[Pixel coordinate grounding data]
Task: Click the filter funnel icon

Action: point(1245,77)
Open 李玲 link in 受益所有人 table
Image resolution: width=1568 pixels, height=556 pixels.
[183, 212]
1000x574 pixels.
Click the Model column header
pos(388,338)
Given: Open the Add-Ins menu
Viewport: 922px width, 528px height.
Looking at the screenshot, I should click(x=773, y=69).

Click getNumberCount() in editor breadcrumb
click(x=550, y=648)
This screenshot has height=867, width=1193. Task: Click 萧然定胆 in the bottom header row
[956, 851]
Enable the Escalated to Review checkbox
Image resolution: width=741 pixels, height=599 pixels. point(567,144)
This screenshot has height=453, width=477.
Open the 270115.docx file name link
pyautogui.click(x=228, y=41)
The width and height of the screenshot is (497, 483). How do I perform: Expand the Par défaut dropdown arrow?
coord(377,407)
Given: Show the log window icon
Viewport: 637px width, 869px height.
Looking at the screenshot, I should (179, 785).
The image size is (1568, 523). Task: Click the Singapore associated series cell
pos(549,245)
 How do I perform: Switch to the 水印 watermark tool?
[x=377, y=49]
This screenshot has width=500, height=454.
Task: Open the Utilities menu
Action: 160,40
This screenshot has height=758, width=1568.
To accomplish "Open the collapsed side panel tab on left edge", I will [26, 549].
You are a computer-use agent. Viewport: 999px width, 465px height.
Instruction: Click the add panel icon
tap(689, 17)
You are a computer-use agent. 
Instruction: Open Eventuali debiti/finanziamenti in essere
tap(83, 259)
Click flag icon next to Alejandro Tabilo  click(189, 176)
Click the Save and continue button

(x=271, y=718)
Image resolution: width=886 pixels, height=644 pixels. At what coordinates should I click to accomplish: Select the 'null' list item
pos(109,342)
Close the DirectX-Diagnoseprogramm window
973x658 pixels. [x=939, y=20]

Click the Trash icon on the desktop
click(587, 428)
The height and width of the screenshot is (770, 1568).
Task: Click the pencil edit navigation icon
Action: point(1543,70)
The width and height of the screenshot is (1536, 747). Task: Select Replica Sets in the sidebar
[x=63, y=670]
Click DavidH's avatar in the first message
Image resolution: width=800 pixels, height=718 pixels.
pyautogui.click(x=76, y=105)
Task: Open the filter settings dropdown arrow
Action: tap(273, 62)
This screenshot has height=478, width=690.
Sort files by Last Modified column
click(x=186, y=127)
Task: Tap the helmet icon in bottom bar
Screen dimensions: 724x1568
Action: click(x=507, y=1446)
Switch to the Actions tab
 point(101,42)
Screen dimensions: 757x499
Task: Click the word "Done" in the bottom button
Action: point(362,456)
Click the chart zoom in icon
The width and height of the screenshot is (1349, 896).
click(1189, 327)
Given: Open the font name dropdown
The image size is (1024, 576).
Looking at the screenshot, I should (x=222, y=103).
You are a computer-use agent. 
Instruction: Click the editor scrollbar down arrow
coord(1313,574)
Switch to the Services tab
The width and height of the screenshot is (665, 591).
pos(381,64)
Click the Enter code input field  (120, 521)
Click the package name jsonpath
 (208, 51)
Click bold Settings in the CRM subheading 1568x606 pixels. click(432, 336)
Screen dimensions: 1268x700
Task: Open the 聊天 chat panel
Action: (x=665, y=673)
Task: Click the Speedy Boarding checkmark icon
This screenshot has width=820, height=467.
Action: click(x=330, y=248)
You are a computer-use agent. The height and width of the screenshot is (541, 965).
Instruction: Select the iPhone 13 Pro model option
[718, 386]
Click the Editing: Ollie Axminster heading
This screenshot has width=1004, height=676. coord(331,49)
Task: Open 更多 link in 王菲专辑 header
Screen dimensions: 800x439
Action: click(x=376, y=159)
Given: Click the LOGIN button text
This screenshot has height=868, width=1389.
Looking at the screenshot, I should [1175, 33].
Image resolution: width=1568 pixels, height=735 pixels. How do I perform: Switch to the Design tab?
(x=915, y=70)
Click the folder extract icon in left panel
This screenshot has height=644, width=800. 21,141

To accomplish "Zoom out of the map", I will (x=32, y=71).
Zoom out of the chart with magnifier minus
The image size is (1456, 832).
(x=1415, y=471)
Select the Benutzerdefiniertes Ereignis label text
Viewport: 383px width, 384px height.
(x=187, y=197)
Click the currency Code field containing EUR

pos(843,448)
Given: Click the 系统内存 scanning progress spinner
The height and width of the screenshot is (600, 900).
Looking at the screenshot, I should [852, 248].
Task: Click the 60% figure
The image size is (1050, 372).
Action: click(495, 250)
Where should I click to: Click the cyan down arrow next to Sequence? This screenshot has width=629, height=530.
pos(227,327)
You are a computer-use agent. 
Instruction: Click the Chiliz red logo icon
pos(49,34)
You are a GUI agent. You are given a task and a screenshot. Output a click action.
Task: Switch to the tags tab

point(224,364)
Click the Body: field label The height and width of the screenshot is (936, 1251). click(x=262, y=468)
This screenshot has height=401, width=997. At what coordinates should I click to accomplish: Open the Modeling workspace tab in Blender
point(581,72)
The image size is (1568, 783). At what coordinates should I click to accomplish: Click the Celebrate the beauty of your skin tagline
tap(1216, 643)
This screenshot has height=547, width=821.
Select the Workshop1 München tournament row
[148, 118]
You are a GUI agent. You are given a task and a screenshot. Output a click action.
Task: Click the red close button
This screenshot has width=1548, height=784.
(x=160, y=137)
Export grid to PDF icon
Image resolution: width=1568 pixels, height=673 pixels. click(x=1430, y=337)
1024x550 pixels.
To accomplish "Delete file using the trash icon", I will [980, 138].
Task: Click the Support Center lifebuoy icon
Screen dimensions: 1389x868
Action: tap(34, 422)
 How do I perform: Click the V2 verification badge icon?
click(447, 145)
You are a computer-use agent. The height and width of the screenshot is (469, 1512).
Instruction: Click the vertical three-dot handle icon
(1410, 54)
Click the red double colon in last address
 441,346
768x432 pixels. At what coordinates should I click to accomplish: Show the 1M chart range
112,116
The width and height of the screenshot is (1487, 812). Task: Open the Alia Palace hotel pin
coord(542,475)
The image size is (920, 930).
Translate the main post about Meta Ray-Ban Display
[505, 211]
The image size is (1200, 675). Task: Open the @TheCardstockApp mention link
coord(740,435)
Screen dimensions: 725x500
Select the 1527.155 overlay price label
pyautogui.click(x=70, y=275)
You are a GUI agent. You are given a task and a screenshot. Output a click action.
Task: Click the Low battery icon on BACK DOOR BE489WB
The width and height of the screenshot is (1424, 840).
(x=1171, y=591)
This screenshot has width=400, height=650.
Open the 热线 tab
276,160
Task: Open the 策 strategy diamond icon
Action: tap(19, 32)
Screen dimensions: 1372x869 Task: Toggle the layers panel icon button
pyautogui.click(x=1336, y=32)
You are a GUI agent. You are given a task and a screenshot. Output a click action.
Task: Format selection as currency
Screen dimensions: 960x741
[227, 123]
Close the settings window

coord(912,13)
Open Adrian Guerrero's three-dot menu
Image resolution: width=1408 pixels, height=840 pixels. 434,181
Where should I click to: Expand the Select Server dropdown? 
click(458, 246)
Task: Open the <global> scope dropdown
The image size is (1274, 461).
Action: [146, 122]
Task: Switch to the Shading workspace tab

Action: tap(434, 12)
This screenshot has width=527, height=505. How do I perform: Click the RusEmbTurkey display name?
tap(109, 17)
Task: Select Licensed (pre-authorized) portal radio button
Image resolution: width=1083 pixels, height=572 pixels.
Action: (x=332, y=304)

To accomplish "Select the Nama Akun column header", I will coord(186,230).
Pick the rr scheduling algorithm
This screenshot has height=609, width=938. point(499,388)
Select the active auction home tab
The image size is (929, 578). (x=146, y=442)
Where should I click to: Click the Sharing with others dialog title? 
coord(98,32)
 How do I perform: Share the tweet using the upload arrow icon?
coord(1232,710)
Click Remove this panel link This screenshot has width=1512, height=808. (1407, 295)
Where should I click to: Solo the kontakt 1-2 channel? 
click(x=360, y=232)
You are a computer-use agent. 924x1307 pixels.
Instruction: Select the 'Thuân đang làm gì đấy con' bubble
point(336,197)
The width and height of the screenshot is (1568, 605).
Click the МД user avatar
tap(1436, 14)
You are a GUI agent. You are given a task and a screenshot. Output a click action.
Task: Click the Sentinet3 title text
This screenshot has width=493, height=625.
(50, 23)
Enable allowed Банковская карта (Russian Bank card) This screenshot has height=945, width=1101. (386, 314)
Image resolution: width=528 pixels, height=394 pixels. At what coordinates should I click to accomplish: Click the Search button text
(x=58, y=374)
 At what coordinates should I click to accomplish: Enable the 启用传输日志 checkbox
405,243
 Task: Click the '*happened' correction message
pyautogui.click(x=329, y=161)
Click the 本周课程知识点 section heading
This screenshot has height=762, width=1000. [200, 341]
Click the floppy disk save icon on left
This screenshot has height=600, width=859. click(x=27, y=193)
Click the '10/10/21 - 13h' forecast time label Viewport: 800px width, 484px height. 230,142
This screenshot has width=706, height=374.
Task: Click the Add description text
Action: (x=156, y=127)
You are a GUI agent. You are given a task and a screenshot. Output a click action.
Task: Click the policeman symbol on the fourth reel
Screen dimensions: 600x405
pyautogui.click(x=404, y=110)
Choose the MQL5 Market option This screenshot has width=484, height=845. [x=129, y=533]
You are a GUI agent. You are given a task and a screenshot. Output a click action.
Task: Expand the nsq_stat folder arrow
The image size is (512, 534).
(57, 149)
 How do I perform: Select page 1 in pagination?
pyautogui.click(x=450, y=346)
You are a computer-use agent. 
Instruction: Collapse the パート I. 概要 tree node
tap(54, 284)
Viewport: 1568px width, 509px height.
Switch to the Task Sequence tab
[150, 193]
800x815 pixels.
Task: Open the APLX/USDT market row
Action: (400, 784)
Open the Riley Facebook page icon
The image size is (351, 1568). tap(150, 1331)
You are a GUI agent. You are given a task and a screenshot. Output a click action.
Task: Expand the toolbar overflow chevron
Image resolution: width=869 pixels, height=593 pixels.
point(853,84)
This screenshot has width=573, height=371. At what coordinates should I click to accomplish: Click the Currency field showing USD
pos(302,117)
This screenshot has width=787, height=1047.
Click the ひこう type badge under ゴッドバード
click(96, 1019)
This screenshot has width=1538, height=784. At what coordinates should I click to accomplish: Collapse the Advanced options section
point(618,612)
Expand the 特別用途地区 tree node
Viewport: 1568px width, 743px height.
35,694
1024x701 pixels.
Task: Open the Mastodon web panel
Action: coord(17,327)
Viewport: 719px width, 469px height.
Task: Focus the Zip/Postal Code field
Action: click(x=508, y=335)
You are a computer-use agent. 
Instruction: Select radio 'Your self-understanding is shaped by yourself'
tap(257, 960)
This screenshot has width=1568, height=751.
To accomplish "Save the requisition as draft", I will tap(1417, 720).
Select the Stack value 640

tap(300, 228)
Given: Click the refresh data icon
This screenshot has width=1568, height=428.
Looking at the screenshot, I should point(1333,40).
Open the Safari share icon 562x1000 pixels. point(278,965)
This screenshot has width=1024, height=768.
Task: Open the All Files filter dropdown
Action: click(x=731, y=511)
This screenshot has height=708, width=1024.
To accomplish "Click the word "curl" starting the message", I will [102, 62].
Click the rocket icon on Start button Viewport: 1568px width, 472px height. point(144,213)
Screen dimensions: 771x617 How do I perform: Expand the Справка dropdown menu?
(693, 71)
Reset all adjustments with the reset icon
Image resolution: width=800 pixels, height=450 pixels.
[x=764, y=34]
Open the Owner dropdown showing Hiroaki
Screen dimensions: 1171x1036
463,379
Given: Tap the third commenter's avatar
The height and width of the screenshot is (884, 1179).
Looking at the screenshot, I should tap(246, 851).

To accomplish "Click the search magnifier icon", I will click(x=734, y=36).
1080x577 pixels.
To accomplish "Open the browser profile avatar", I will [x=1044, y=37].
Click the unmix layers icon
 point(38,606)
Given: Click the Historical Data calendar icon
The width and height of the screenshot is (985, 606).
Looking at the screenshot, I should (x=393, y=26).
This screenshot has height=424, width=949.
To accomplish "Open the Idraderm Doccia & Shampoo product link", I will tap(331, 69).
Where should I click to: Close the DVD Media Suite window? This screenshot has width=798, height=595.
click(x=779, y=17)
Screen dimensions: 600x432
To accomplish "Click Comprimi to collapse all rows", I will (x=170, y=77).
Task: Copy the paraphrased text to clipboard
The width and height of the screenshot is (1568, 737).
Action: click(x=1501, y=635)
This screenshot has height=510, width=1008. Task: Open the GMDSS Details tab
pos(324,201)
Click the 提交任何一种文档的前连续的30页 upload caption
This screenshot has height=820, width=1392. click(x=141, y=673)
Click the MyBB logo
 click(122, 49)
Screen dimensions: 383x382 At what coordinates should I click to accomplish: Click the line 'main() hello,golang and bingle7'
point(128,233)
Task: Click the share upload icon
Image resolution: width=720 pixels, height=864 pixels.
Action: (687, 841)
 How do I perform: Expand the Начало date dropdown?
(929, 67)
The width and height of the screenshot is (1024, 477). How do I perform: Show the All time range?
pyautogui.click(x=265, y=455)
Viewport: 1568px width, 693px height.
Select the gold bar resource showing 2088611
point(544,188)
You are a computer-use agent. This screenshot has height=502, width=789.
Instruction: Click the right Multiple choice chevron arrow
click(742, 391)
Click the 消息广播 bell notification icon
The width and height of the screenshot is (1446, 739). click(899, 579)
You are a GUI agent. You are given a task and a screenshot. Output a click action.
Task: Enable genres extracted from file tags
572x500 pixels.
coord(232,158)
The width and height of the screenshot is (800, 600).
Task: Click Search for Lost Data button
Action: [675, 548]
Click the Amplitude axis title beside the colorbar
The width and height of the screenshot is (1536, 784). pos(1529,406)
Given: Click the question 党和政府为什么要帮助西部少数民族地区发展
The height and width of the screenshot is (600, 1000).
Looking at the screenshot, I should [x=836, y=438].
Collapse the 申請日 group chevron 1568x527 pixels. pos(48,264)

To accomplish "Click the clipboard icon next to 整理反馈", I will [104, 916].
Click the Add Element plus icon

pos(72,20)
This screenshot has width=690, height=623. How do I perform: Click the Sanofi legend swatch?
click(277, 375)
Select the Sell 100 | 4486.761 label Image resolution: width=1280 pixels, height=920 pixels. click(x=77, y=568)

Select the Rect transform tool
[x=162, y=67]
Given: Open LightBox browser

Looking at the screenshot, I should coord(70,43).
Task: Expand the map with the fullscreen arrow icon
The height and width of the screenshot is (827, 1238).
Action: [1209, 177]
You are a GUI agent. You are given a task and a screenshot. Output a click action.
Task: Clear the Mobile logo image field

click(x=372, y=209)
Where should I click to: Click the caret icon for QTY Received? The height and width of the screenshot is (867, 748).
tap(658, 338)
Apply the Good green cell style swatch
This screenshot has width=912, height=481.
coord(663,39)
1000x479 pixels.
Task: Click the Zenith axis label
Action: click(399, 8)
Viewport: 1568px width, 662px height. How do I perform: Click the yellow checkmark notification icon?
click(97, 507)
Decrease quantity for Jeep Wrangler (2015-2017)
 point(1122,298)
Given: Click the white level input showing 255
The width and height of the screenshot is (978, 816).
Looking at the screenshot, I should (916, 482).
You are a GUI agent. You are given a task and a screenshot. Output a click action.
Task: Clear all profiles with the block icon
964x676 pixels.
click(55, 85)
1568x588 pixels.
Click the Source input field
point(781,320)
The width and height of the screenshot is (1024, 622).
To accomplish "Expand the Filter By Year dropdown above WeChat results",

Assignment:
For the word "clipboard", say how many lines of the records above contain it. Reply with the number alone.

Answer to this problem:
2